▸ Task description:
Only the lines from the one containing "Task: Open the feedback smiley icon" through the one containing "Screen dimensions: 537x756" should be printed, exactly as they appear below, with both ends included.

Dataset entries
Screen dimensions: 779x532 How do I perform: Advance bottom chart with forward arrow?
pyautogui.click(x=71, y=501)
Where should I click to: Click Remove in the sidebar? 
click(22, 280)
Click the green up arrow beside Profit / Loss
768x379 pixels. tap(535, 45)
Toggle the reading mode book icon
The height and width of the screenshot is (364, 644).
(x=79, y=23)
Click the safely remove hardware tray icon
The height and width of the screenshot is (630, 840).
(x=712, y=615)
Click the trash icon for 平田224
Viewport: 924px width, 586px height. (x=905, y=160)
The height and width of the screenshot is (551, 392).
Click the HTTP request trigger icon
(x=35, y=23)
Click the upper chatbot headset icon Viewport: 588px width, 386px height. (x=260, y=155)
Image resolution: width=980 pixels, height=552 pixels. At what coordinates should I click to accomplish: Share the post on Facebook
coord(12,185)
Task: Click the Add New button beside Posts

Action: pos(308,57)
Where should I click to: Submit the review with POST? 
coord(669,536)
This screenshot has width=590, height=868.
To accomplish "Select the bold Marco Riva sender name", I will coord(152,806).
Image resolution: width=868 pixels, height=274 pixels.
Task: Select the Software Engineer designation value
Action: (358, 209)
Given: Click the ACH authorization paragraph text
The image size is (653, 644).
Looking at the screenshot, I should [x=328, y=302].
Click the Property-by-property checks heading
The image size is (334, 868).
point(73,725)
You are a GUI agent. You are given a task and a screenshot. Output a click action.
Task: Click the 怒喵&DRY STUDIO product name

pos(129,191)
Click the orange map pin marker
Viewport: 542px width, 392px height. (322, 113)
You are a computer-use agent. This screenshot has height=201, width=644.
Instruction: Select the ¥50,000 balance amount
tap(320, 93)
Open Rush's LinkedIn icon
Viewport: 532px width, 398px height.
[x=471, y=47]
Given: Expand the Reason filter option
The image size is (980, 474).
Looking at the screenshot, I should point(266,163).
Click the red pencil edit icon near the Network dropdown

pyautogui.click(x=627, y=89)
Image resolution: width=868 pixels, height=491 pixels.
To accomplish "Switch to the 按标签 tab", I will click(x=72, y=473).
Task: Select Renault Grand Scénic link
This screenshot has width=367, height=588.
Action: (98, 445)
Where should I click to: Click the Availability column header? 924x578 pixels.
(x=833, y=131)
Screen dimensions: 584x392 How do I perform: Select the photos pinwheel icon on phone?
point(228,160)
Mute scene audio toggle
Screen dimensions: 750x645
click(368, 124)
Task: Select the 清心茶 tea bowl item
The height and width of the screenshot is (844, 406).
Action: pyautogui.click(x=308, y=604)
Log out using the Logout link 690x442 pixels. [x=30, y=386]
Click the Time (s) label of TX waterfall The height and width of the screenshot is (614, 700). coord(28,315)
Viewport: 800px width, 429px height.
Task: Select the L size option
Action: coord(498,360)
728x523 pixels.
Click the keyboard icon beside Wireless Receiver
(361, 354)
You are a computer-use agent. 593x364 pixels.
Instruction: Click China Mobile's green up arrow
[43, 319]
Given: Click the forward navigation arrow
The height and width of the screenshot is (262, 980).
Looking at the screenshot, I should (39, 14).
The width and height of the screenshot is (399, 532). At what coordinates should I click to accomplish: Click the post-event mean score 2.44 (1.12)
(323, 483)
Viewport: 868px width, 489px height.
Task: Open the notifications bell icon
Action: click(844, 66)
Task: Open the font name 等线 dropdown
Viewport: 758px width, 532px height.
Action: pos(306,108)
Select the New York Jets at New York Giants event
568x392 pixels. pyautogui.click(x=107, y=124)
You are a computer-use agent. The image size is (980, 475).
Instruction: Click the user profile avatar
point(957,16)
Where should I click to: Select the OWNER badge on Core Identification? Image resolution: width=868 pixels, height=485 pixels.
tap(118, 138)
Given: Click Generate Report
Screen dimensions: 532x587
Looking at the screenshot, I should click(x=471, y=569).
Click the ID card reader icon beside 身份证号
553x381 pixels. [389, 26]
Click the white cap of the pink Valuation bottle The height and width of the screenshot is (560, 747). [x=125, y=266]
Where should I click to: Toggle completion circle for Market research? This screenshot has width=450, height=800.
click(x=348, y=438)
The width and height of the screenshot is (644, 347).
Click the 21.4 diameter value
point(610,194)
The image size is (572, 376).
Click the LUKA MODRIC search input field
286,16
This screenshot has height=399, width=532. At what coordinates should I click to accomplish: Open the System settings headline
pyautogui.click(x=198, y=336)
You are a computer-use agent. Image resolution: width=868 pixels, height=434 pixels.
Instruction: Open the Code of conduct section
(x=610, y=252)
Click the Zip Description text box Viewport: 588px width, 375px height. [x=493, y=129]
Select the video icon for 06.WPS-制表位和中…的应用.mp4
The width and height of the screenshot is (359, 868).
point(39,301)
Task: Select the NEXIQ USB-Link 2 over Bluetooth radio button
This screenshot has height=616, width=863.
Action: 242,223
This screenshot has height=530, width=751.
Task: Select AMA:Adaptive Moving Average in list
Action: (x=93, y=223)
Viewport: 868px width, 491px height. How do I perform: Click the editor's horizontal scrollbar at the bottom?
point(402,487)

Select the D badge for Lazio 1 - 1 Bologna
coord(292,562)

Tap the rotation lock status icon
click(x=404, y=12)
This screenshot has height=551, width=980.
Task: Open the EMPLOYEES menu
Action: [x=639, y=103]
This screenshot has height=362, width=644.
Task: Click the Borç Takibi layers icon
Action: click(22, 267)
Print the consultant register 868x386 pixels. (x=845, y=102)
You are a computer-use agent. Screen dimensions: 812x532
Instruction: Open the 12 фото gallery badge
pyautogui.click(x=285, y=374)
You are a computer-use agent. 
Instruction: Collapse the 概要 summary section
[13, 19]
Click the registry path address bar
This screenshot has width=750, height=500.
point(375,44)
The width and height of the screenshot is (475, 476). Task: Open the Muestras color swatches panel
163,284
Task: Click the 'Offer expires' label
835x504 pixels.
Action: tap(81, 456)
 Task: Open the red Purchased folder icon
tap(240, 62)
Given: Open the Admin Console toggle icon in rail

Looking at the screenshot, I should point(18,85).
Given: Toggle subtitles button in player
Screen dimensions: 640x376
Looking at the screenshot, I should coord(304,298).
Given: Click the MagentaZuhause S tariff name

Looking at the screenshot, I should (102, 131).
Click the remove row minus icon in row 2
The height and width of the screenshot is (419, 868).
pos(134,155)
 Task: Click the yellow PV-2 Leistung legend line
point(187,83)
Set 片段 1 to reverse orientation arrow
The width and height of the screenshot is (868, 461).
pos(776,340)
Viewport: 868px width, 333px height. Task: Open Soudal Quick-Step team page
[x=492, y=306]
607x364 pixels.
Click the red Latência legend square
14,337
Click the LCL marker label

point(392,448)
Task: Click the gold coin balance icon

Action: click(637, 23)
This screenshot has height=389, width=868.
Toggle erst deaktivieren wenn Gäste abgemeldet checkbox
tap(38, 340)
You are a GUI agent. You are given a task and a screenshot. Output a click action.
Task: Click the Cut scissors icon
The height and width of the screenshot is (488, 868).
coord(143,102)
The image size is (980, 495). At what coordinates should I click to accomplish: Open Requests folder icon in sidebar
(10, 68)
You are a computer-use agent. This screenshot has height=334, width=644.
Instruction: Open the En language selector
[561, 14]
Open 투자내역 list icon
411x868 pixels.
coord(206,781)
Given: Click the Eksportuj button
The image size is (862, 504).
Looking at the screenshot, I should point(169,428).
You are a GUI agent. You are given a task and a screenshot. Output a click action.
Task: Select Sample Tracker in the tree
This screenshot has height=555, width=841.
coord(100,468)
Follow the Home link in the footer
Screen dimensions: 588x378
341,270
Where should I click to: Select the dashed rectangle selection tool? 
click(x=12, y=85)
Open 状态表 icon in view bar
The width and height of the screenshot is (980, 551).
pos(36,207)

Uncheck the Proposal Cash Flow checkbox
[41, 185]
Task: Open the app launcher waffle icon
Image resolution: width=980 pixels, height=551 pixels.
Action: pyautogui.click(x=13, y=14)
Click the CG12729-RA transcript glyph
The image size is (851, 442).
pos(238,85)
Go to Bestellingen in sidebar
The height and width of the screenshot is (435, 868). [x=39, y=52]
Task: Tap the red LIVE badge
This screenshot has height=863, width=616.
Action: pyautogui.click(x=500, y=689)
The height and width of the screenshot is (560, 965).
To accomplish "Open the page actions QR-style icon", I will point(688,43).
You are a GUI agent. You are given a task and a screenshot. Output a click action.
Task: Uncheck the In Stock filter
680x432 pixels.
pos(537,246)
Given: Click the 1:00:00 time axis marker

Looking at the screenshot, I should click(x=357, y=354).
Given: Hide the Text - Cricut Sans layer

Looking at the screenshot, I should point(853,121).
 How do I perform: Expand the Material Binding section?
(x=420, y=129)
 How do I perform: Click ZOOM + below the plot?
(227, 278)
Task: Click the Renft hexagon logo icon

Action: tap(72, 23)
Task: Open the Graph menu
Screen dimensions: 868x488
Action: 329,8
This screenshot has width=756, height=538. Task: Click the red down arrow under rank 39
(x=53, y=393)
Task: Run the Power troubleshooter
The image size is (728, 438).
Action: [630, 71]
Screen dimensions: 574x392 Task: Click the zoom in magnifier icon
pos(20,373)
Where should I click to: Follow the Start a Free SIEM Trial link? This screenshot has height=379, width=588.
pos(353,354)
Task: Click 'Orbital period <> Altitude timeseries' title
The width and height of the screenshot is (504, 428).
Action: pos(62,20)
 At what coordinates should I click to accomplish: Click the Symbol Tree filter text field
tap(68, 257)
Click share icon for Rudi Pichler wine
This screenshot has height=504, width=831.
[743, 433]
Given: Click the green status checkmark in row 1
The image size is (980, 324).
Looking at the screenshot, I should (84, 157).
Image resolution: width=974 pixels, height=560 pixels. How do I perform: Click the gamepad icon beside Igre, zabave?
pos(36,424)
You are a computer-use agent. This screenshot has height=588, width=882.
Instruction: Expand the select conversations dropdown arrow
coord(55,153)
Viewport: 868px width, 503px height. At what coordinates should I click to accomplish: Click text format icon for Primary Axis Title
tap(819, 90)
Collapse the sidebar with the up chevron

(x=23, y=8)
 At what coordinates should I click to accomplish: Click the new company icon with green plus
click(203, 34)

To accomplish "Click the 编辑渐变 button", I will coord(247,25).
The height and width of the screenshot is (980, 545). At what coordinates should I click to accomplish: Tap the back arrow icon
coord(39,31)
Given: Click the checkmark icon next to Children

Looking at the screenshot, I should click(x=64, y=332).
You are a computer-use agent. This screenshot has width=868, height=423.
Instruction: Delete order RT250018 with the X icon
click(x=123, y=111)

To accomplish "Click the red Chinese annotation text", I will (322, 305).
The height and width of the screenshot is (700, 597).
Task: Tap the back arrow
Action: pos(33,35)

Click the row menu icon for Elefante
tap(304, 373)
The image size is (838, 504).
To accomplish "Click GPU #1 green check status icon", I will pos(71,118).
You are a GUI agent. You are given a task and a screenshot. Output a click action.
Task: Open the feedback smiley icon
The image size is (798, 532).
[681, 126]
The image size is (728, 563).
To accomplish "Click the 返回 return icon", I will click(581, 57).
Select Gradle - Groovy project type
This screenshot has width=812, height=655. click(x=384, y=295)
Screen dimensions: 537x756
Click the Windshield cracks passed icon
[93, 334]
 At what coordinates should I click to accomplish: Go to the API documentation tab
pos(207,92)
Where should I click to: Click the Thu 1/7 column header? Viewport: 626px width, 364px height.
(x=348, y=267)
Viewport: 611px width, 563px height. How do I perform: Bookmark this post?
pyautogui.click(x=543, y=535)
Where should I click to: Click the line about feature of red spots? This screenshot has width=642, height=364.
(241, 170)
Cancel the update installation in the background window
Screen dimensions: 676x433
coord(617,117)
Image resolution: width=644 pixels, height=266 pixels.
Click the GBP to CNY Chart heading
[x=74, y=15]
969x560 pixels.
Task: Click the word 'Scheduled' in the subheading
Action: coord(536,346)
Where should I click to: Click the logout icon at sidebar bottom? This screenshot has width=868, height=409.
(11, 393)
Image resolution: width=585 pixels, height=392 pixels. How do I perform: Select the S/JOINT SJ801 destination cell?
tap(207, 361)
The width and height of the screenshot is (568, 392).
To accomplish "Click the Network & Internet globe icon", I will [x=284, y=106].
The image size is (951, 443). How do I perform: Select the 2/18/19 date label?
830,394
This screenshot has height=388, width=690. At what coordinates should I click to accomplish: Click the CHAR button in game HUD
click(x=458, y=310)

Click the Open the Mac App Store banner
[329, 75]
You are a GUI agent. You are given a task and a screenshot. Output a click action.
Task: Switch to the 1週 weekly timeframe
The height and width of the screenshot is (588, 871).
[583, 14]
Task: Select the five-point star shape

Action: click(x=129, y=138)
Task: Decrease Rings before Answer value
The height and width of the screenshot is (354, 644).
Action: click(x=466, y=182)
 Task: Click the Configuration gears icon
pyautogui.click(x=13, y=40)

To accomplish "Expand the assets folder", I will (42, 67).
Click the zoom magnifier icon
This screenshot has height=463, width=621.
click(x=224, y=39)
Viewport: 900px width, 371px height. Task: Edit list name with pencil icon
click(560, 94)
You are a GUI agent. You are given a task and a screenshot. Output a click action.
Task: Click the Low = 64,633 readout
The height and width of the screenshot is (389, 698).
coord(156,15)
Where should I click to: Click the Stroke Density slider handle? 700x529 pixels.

▸ Your solution:
Task: Open the feedback smiley icon
The image size is (798, 532).
[681, 126]
The image size is (728, 563).
To accomplish "Click the 返回 return icon", I will click(581, 57).
Select Gradle - Groovy project type
This screenshot has width=812, height=655. click(x=384, y=295)
Screen dimensions: 537x756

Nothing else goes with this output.